=== DATA FOR PROCESSING ===
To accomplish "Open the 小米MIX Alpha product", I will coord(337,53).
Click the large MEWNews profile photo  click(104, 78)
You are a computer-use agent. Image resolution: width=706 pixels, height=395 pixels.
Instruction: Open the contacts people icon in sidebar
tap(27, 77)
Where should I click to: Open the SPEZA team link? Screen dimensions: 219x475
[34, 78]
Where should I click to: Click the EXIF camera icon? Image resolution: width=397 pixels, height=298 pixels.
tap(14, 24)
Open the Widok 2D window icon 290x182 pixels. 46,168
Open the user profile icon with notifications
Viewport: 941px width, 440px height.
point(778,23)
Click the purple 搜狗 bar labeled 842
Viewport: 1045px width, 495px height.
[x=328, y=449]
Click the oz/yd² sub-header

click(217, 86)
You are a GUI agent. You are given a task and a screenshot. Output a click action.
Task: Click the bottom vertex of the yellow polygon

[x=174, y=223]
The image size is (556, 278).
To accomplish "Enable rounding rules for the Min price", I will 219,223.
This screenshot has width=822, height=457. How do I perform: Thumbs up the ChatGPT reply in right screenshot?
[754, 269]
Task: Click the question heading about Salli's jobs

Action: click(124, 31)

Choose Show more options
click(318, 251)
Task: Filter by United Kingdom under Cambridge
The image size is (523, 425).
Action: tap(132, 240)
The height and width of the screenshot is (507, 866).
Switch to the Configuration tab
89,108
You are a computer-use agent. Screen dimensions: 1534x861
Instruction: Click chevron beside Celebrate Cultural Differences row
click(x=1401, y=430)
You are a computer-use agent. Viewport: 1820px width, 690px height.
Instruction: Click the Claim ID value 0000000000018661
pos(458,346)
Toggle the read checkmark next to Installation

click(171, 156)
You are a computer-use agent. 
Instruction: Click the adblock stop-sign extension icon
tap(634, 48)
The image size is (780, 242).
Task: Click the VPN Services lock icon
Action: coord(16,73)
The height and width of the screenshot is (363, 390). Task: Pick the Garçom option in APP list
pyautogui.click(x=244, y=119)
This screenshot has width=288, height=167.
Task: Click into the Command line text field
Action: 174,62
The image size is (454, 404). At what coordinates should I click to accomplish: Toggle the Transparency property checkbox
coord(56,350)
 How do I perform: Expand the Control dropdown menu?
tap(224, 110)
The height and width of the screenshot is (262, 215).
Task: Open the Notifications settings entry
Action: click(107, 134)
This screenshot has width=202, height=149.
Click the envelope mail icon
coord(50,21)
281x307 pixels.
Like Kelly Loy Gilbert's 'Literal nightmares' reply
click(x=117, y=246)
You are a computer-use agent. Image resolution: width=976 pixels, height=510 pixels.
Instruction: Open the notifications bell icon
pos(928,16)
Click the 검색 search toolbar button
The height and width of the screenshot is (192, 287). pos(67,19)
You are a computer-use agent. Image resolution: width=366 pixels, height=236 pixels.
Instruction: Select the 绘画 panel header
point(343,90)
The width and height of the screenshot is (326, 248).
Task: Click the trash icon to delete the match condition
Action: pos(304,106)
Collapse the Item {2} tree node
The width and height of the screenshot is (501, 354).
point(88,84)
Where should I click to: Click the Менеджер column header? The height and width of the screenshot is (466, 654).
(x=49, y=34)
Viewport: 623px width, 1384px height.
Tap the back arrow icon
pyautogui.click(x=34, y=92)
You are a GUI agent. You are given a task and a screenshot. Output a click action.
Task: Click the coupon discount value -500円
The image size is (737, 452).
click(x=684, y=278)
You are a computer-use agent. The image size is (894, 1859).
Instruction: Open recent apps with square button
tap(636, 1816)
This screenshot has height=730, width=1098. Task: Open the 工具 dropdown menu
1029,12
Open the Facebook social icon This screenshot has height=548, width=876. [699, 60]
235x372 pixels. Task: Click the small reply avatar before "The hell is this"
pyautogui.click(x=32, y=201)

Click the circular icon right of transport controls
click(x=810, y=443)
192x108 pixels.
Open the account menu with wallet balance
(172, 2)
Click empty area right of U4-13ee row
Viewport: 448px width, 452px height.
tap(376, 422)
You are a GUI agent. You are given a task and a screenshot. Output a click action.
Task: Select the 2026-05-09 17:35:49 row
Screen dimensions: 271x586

=== PROBLEM ===
Whatever the entries above contain, reproduce all of them exactly.

=== TASK SOLUTION ===
To accomplish "Open the 小米MIX Alpha product", I will coord(337,53).
Click the large MEWNews profile photo  click(104, 78)
You are a computer-use agent. Image resolution: width=706 pixels, height=395 pixels.
Instruction: Open the contacts people icon in sidebar
tap(27, 77)
Where should I click to: Open the SPEZA team link? Screen dimensions: 219x475
[34, 78]
Where should I click to: Click the EXIF camera icon? Image resolution: width=397 pixels, height=298 pixels.
tap(14, 24)
Open the Widok 2D window icon 290x182 pixels. 46,168
Open the user profile icon with notifications
Viewport: 941px width, 440px height.
point(778,23)
Click the purple 搜狗 bar labeled 842
Viewport: 1045px width, 495px height.
[x=328, y=449]
Click the oz/yd² sub-header

click(217, 86)
You are a GUI agent. You are given a task and a screenshot. Output a click action.
Task: Click the bottom vertex of the yellow polygon

[x=174, y=223]
The image size is (556, 278).
To accomplish "Enable rounding rules for the Min price", I will 219,223.
This screenshot has width=822, height=457. How do I perform: Thumbs up the ChatGPT reply in right screenshot?
[754, 269]
Task: Click the question heading about Salli's jobs

Action: click(124, 31)

Choose Show more options
click(318, 251)
Task: Filter by United Kingdom under Cambridge
The image size is (523, 425).
Action: tap(132, 240)
The height and width of the screenshot is (507, 866).
Switch to the Configuration tab
89,108
You are a computer-use agent. Screen dimensions: 1534x861
Instruction: Click chevron beside Celebrate Cultural Differences row
click(x=1401, y=430)
You are a computer-use agent. Viewport: 1820px width, 690px height.
Instruction: Click the Claim ID value 0000000000018661
pos(458,346)
Toggle the read checkmark next to Installation

click(171, 156)
You are a computer-use agent. 
Instruction: Click the adblock stop-sign extension icon
tap(634, 48)
The image size is (780, 242).
Task: Click the VPN Services lock icon
Action: coord(16,73)
The height and width of the screenshot is (363, 390). Task: Pick the Garçom option in APP list
pyautogui.click(x=244, y=119)
This screenshot has width=288, height=167.
Task: Click into the Command line text field
Action: 174,62
The image size is (454, 404). At what coordinates should I click to accomplish: Toggle the Transparency property checkbox
coord(56,350)
 How do I perform: Expand the Control dropdown menu?
tap(224, 110)
The height and width of the screenshot is (262, 215).
Task: Open the Notifications settings entry
Action: click(107, 134)
This screenshot has width=202, height=149.
Click the envelope mail icon
coord(50,21)
281x307 pixels.
Like Kelly Loy Gilbert's 'Literal nightmares' reply
click(x=117, y=246)
You are a computer-use agent. Image resolution: width=976 pixels, height=510 pixels.
Instruction: Open the notifications bell icon
pos(928,16)
Click the 검색 search toolbar button
The height and width of the screenshot is (192, 287). pos(67,19)
You are a computer-use agent. Image resolution: width=366 pixels, height=236 pixels.
Instruction: Select the 绘画 panel header
point(343,90)
The width and height of the screenshot is (326, 248).
Task: Click the trash icon to delete the match condition
Action: pos(304,106)
Collapse the Item {2} tree node
The width and height of the screenshot is (501, 354).
point(88,84)
Where should I click to: Click the Менеджер column header? The height and width of the screenshot is (466, 654).
(x=49, y=34)
Viewport: 623px width, 1384px height.
Tap the back arrow icon
pyautogui.click(x=34, y=92)
You are a GUI agent. You are given a task and a screenshot. Output a click action.
Task: Click the coupon discount value -500円
The image size is (737, 452).
click(x=684, y=278)
You are a computer-use agent. The image size is (894, 1859).
Instruction: Open recent apps with square button
tap(636, 1816)
This screenshot has height=730, width=1098. Task: Open the 工具 dropdown menu
1029,12
Open the Facebook social icon This screenshot has height=548, width=876. [699, 60]
235x372 pixels. Task: Click the small reply avatar before "The hell is this"
pyautogui.click(x=32, y=201)

Click the circular icon right of transport controls
click(x=810, y=443)
192x108 pixels.
Open the account menu with wallet balance
(172, 2)
Click empty area right of U4-13ee row
Viewport: 448px width, 452px height.
tap(376, 422)
You are a GUI agent. You are given a task and a screenshot. Output a click action.
Task: Select the 2026-05-09 17:35:49 row
Screen dimensions: 271x586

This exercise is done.